SEÇÃO DO DOCUMENTO:
☆ ☆ ☆ ☆ ☆ ☆ ☆

# Evolução anual



## Dan (16 Dez 2007 às 18:53)

Achei este gráfico interessante. Um ano inteiro sem anomalia. Já não deve acontecer uma coisa destas há vários anos.





Existem mesmo localidades de Espanha e do sul de França com anomalia negativa.

Fonte:
http://www.cpc.noaa.gov/products/global_monitoring/temperature/global_temp_accum.shtml


----------



## algarvio1980 (4 Jan 2008 às 18:33)

*Resumo: Ano de 2007*

*O Ano de 2007 em Faro*:

Registou-se  uma anomalia positiva na temperatura em Faro, onde destaca-se os meses de Janeiro, Abril, Agosto e Dezembro como os meses mais frios mesmo inferiores à média.





Quanto ao nível da precipitação 2007 foi um ano seco, o Inverno e a Primavera foram secos, o Verão pode considerar-se extremamente chuvoso, em Agosto registou-se 54 mm num só dia o total foi de 59 mm nunca antes tinha chovido tanto como em neste ano, o Outuno foi normal, o mês de Dezembro foi dentro do normal.





pedir aos moderadores para mudarem e eliminarem este tópico já que existe um igual aberto pelo Dan. Obrigado


----------

☆ ☆ ☆ ☆ ☆ ☆ ☆

Entradas da coleção:
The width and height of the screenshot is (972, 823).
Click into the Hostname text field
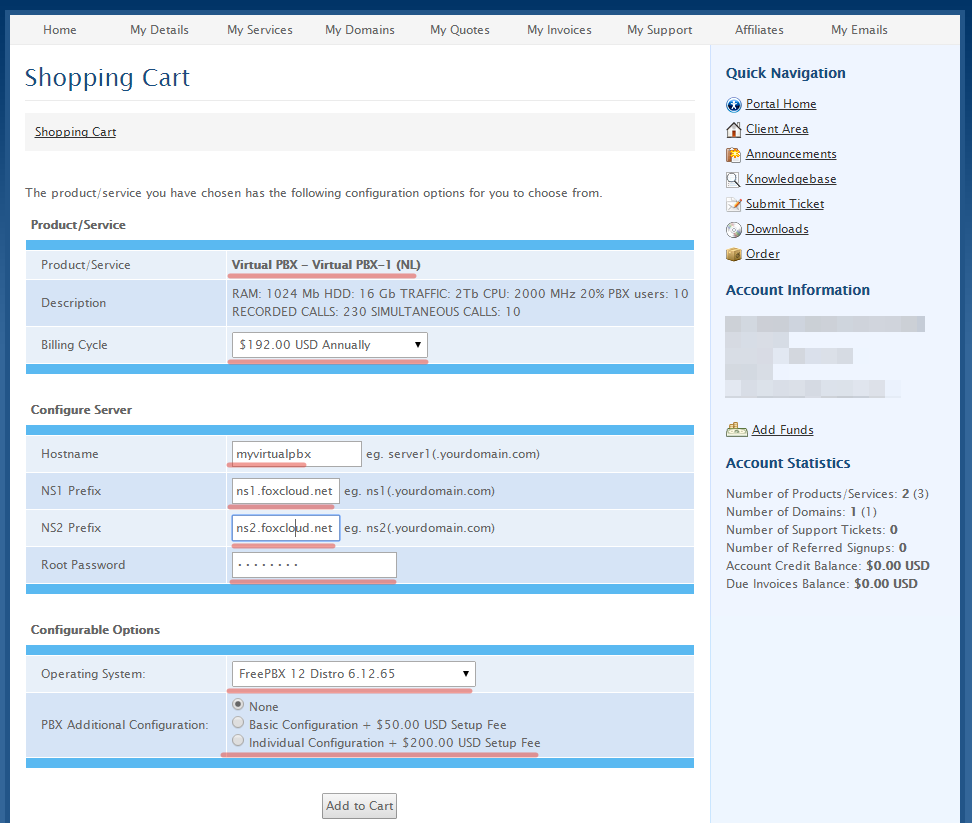point(296,454)
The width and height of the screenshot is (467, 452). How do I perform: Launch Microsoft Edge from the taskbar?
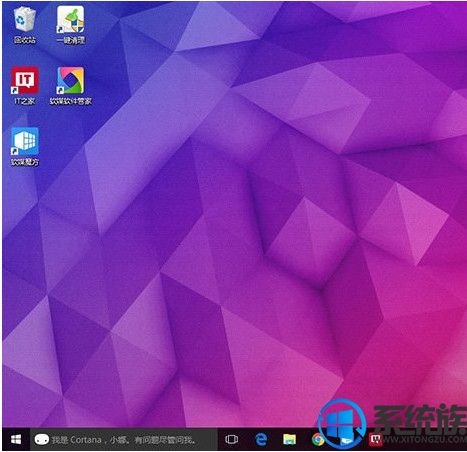click(261, 439)
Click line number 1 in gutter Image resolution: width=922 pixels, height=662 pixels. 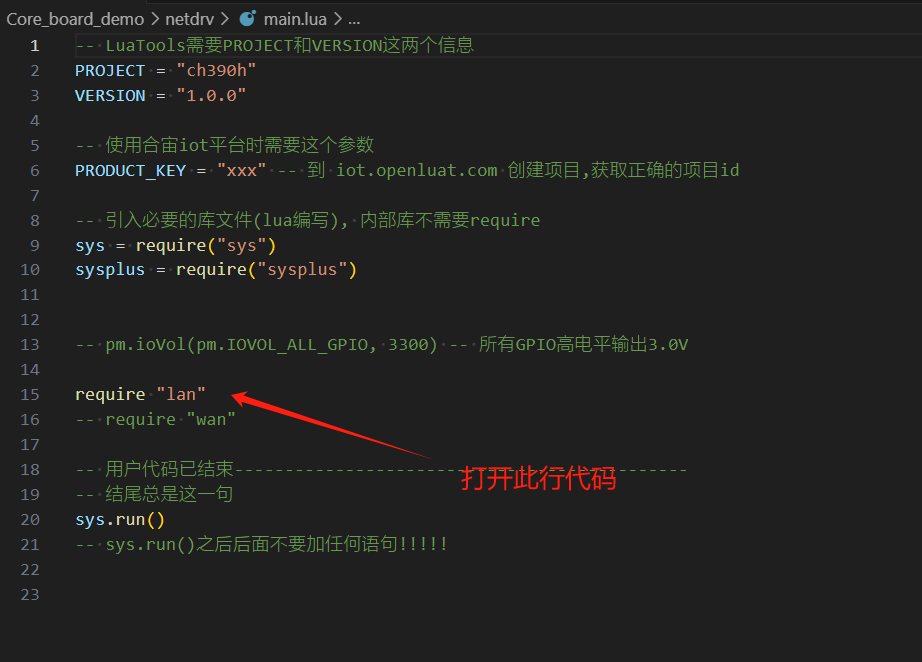pos(35,46)
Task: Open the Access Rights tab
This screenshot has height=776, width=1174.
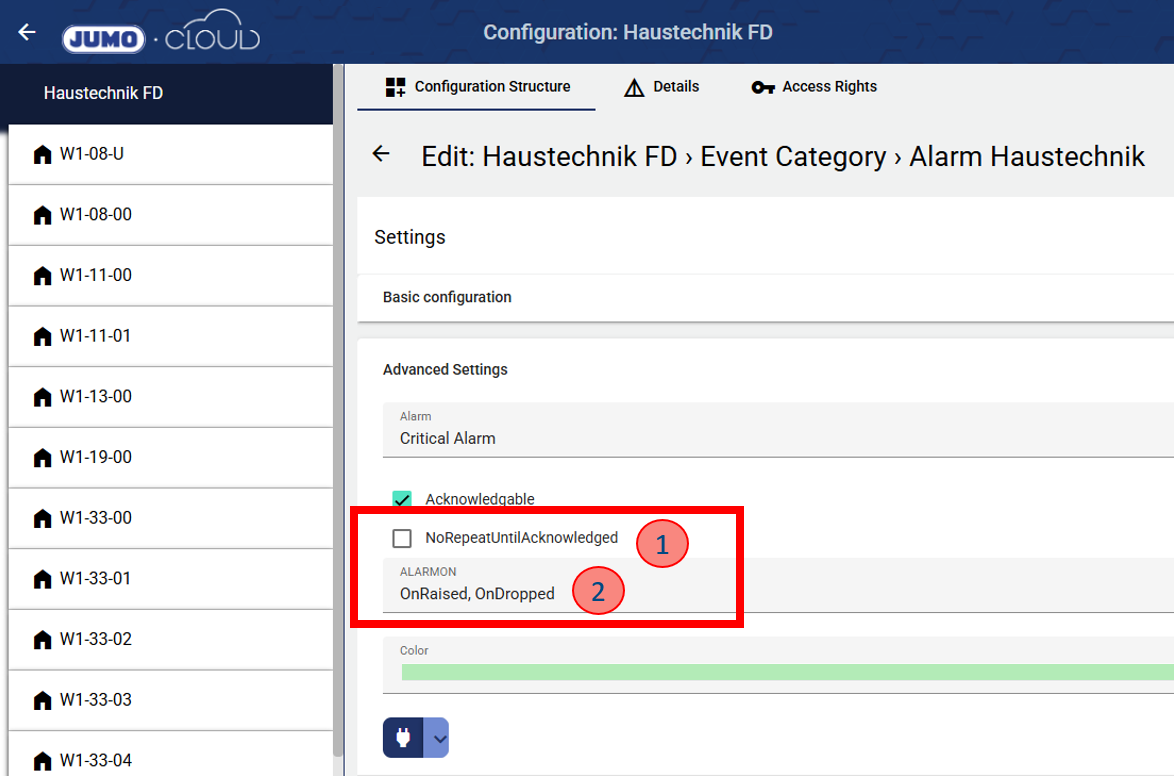Action: [814, 87]
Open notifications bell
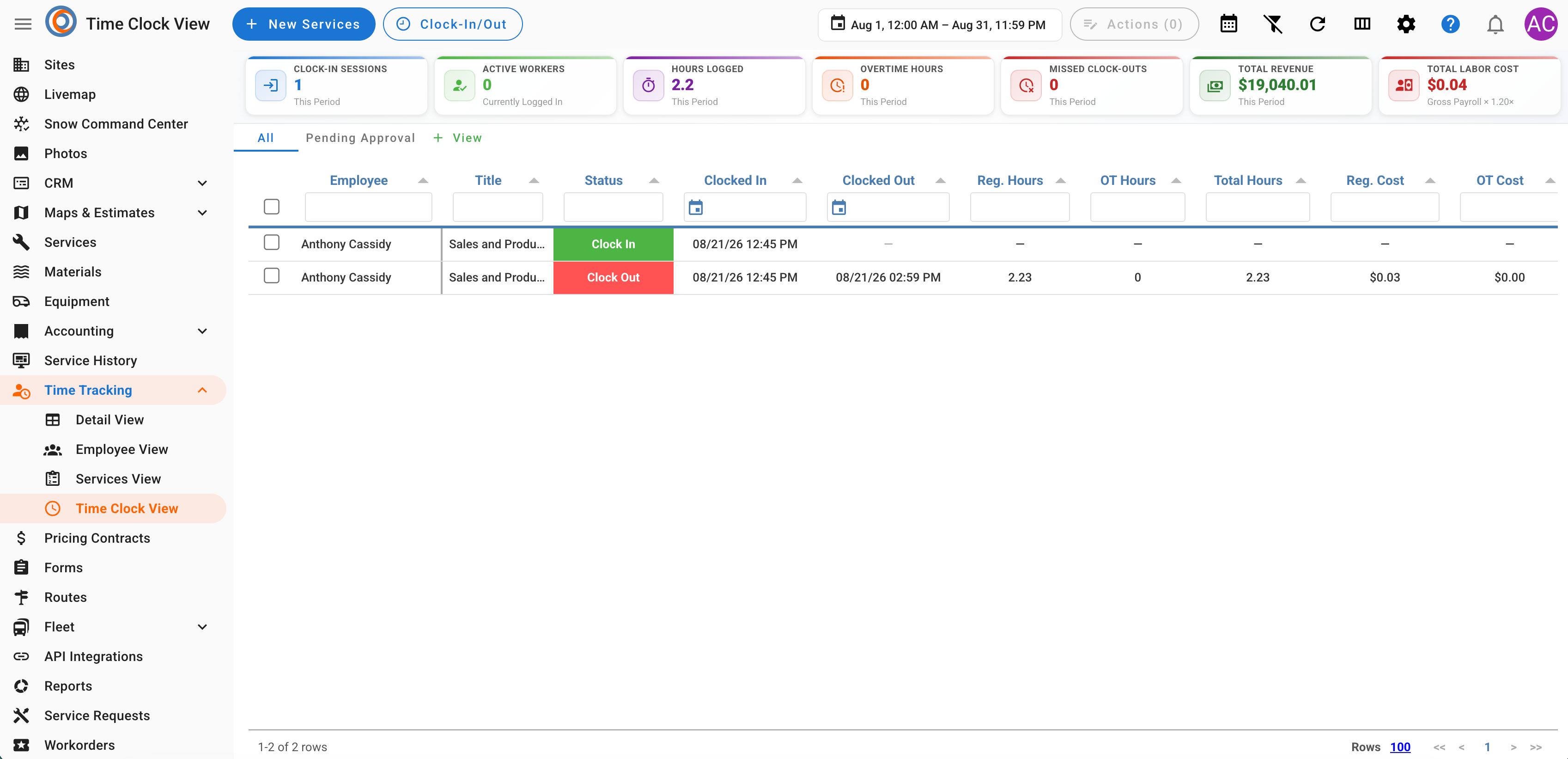The width and height of the screenshot is (1568, 759). (x=1495, y=24)
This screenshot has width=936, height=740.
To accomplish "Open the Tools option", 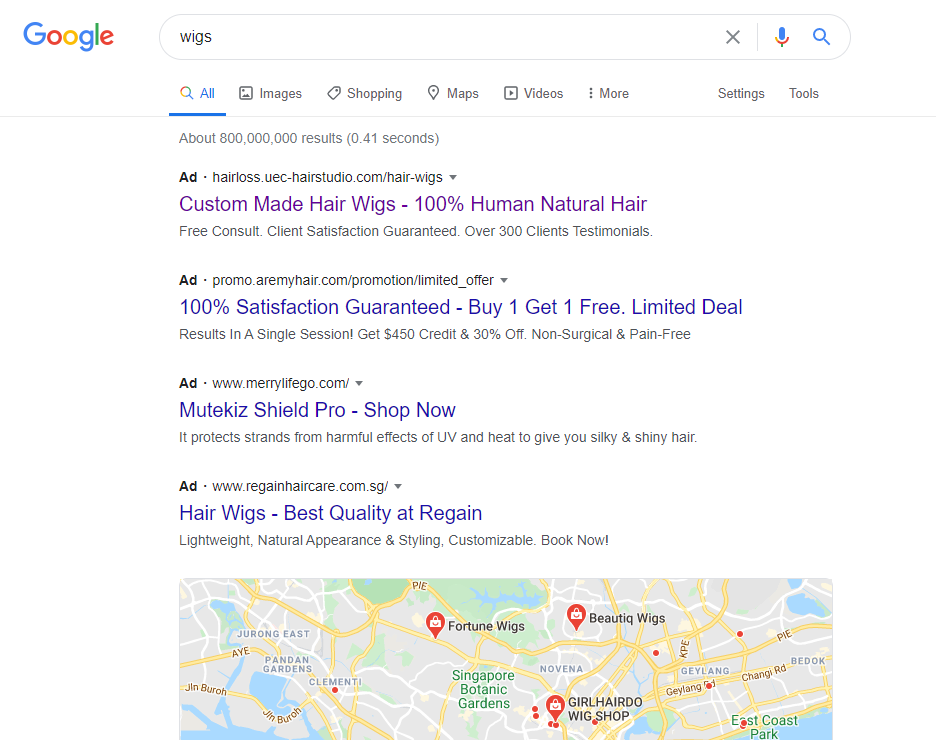I will tap(803, 94).
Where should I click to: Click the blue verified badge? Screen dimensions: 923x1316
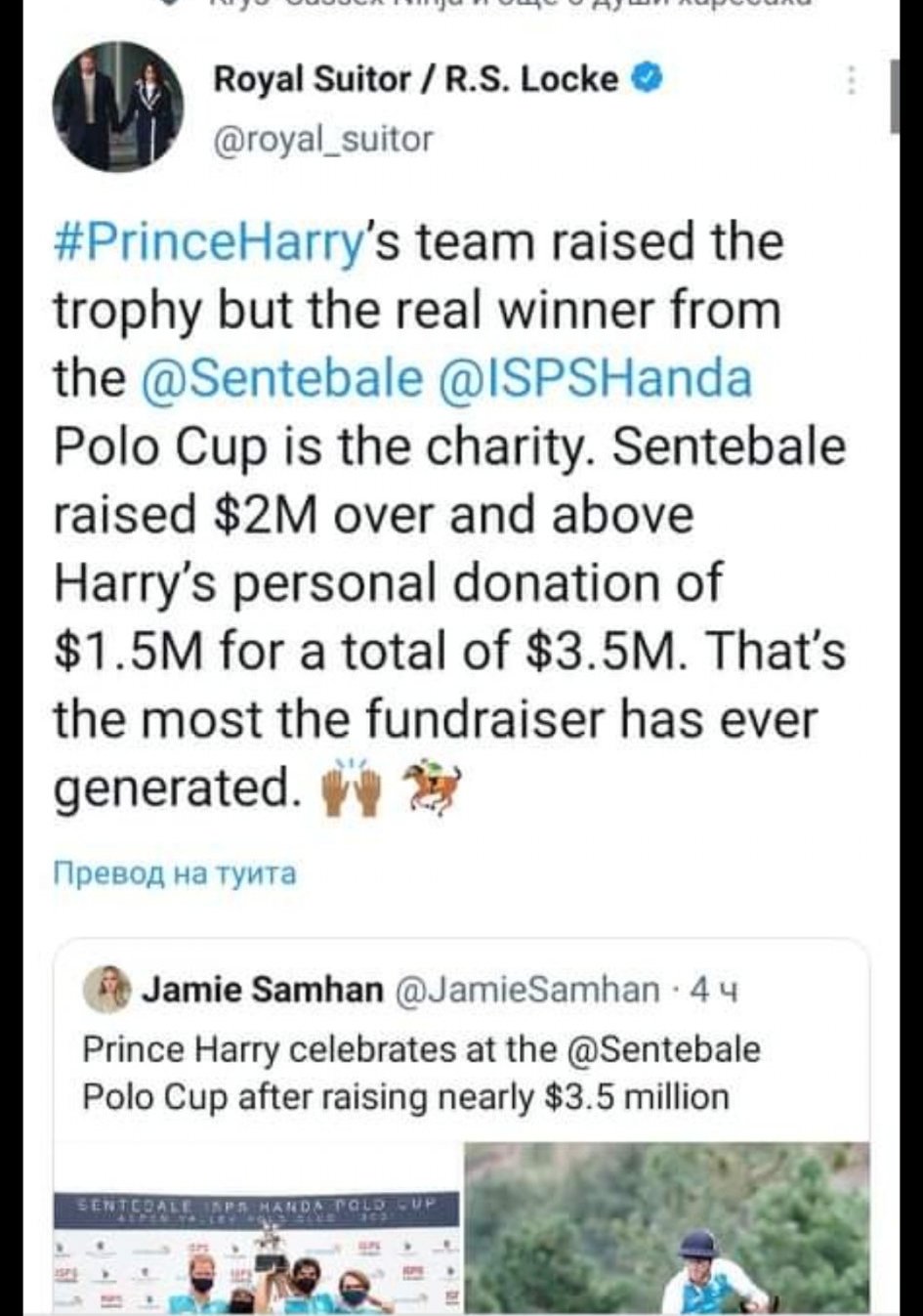point(648,77)
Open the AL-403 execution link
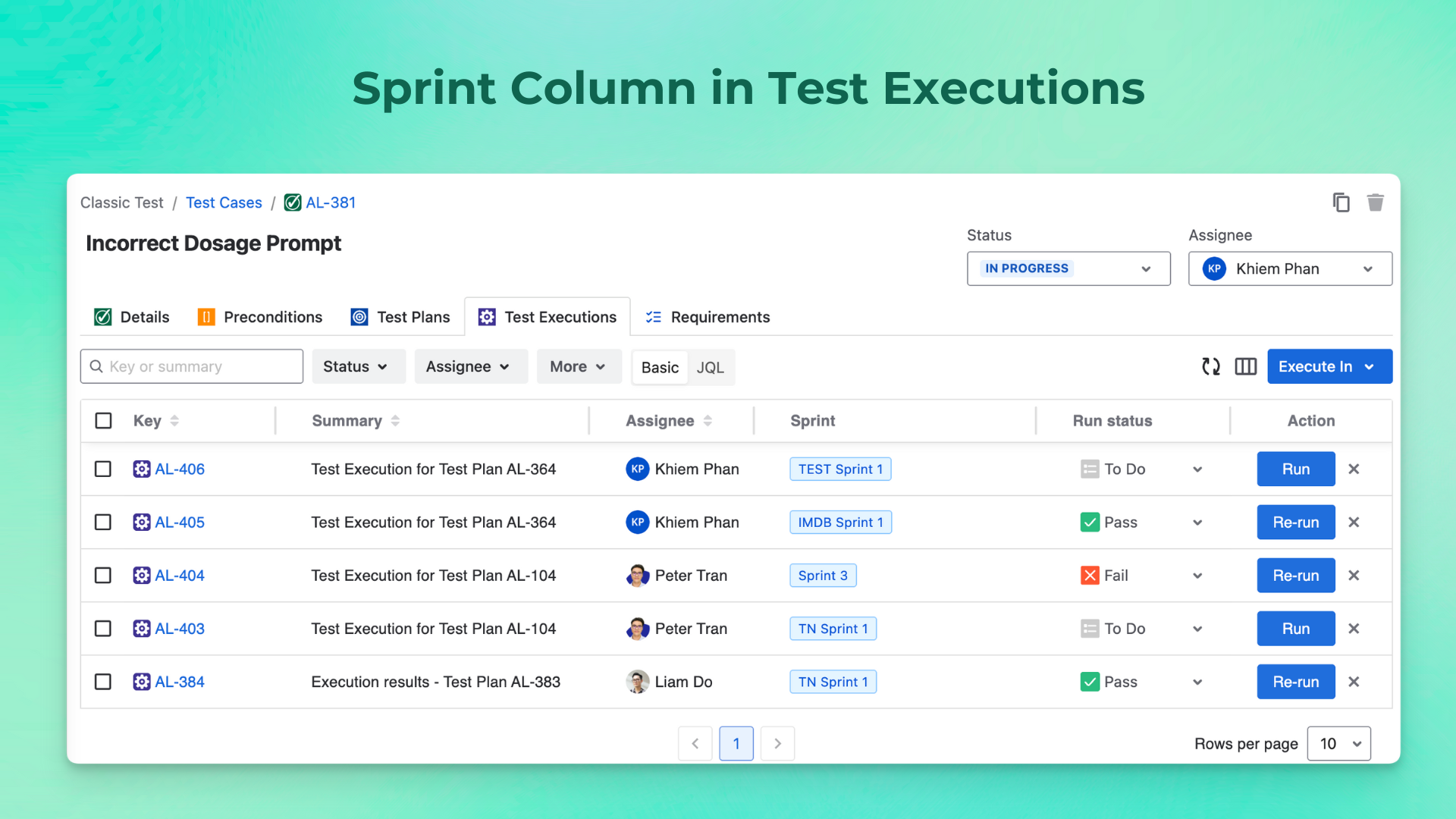Image resolution: width=1456 pixels, height=819 pixels. point(180,629)
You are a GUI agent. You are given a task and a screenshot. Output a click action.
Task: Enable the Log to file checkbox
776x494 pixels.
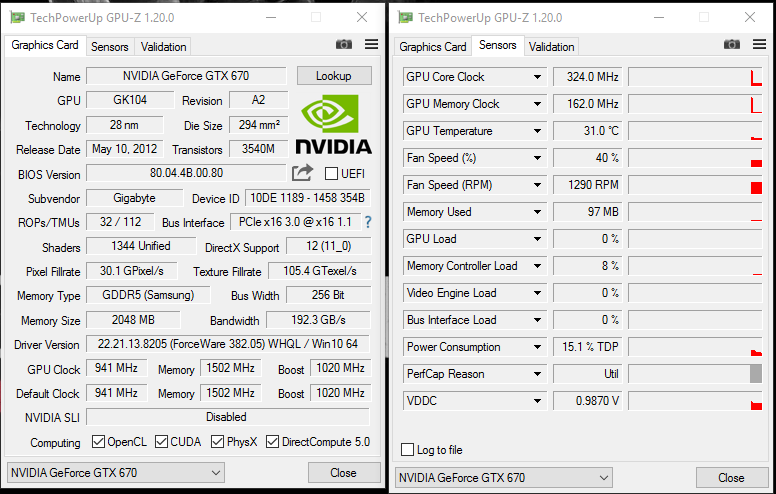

☆ ☆ ☆ ☆ ☆ ☆ ☆

OBJETIVOS:
#1 As afirmações (a), (b) e (c) concordam com o tópico? Responda sim ou não a cada uma e cite as palavras do tópico que decidem: (a) Dan diz que o gráfico mostra um ano inteiro sem anomalia. (b) Em Faro, 2007 teve anomalia negativa na temperatura. (c) Em Agosto, registaram-se 54 mm num só dia.
#2 Reescreva em forma de lista o parágrafo do tópico que começa por "Quanto ao nível da precipitação", mantendo os fatos principais.
#3 Segundo o tópico, quais meses de 2007 foram os mais frios em Faro?
As entradas não têm qualquer papel aqui.

RESPOSTAS COMPLETAS:
#1
(a) Sim: "Um ano inteiro sem anomalia."
(b) Não: "uma anomalia positiva na temperatura em Faro"
(c) Sim: "em Agosto registou-se 54 mm num só dia"

#2
- 2007 foi um ano seco.
- Inverno e Primavera: secos.
- Verão: extremamente chuvoso. Em Agosto houve 54 mm num só dia e um total de 59 mm, mais do que nunca antes.
- Outono: normal.
- Dezembro: dentro do normal.

#3 Janeiro, Abril, Agosto e Dezembro.